### Usando as informações
1. Transcreva do texto sobre a bactéria Mixococus xanthus o trecho que vai de "Faz alguns anos" até "formar esporos.", inclusive.
2. No texto sobre a bactéria Mixococus xanthus, o que caracteriza as bactérias mutantes que aparecem como trapaceiras?

### Texto para análise
Solidariedade
e Trapaça
Fernando Reinach*
Quando a comida estava
acabando, cada indivíduo começou a enviar sinais. Atraídos pelos sinais, aos
poucos todos se reuniram em um imenso conglomerado. Usando a energia que ainda
dispunham, selecionaram uns poucos membros do grupo e os encapsularam de modo
que pudessem sobreviver por muitos meses na ausência de alimentos. Terminado o
processo, morreram todos de fome.
A sobrevivência da colônia
dependia dos encapsulados. Vagando ao sabor dos ventos, eles hibernaram por
meses. Quando finalmente um deles encontrou alimento, voltou à vida, se
reproduziu, e criou uma nova colônia que explorou o ambiente até que a comida
começou a rarear.
Então tudo recomeçou.
Este é o ciclo de vida da
bactéria Mixococus xanthus, um dos organismos mais simples que apresenta alguma
forma de organização social. Os membros do grupo se comunicam, coletivamente
organizam uma estratégia de sobrevivência (a formação de esporos) e ainda
possuem uma forma primitiva de altruísmo, já que muitos se sacrificam para
garantir a sobrevivência das gerações futuras.
Faz alguns anos foi
descoberto que as sociedades de Mixococus xanthus sofrem o mesmo problema que
as sociedades humanas: o aparecimento dos trapaceiros, membros da sociedade que
se aproveitam do espírito de cooperação para obter vantagens pessoais. No caso
dos Mixococus o que ocorre é o aparecimento de bactérias mutantes incapazes de
formar esporos.

### Informações fornecidas
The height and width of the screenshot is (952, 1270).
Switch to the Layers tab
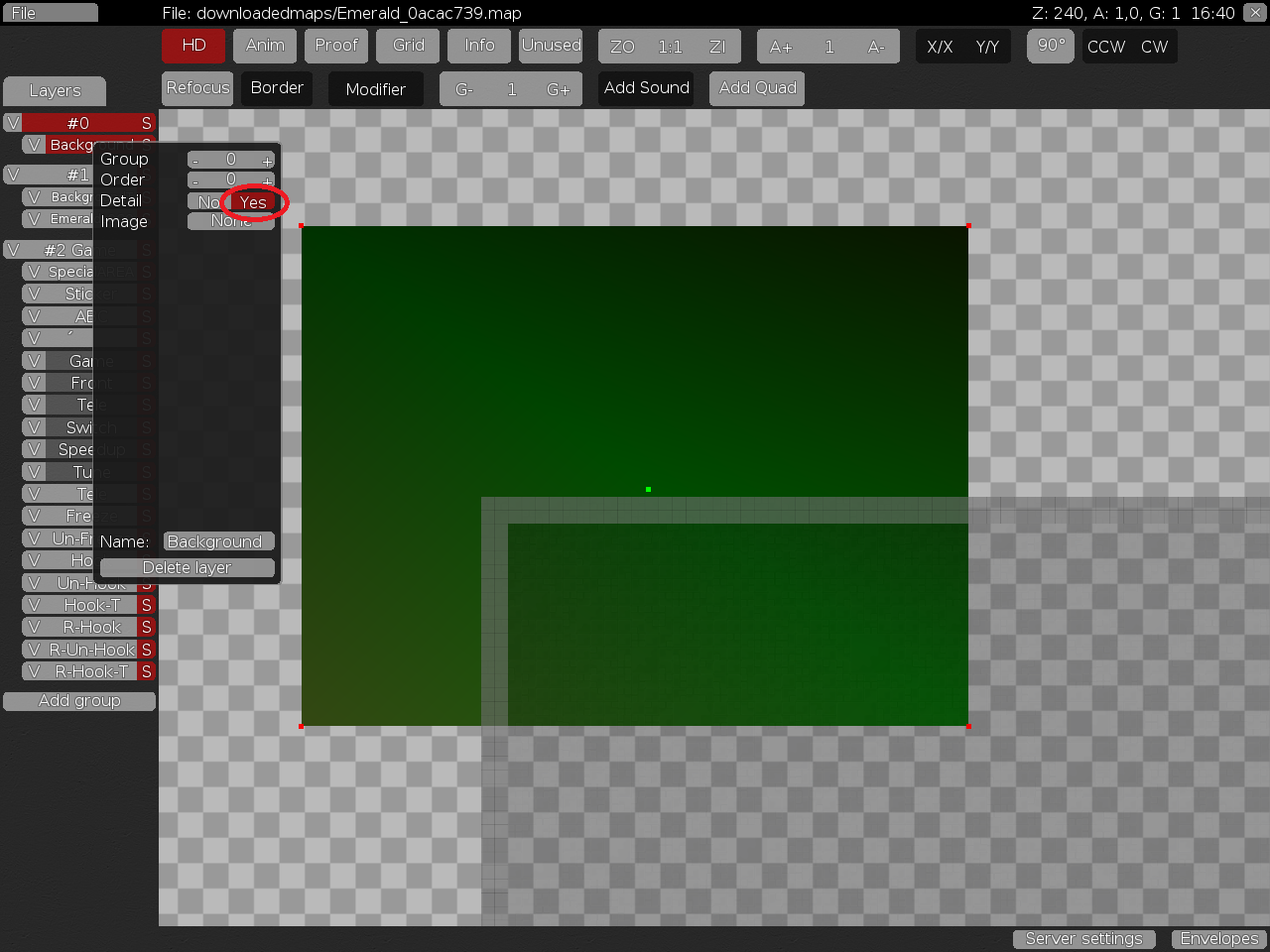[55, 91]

---

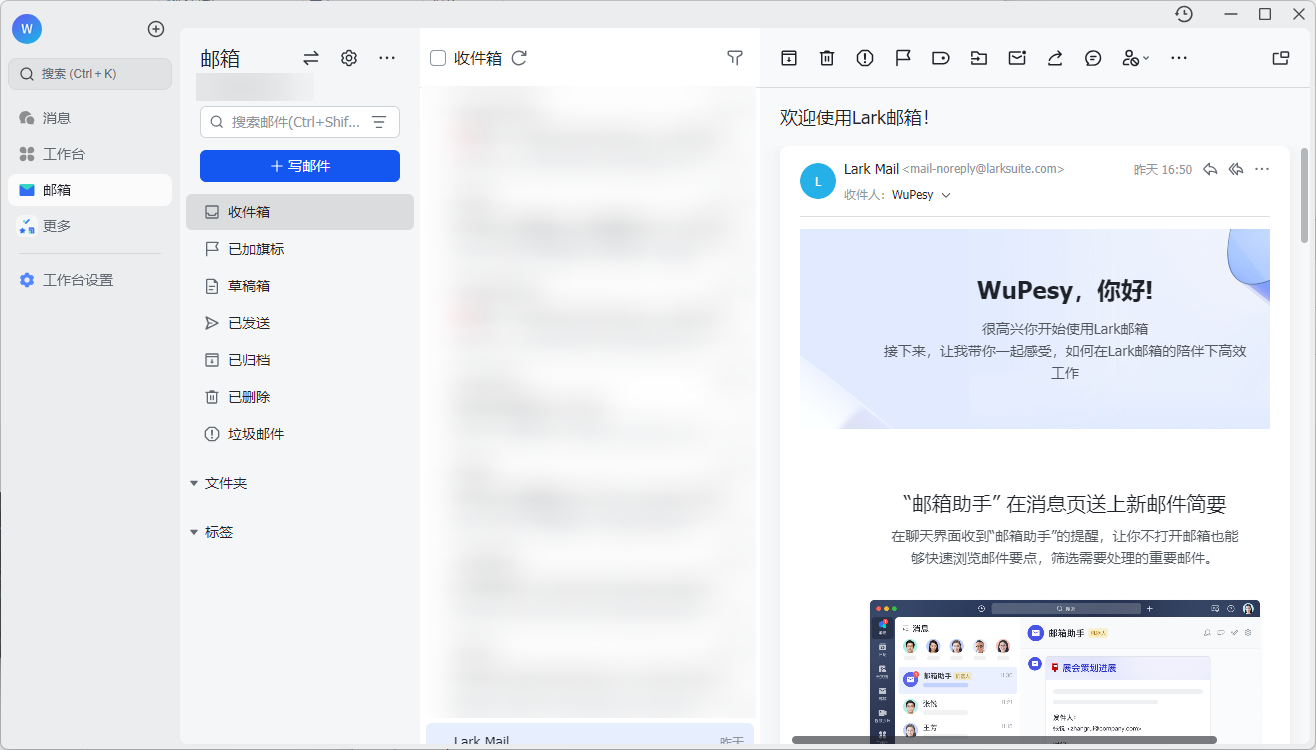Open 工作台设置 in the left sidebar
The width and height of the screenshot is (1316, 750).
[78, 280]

* * *

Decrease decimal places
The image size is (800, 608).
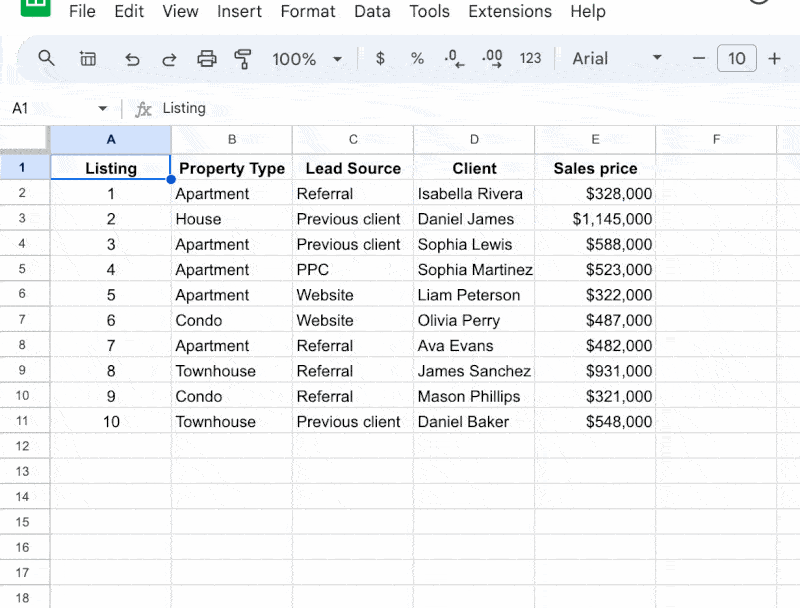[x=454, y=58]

### Respostas por item
1.
Faz alguns anos foi
descoberto que as sociedades de Mixococus xanthus sofrem o mesmo problema que
as sociedades humanas: o aparecimento dos trapaceiros, membros da sociedade que
se aproveitam do espírito de cooperação para obter vantagens pessoais. No caso
dos Mixococus o que ocorre é o aparecimento de bactérias mutantes incapazes de
formar esporos.

2. São incapazes de formar esporos.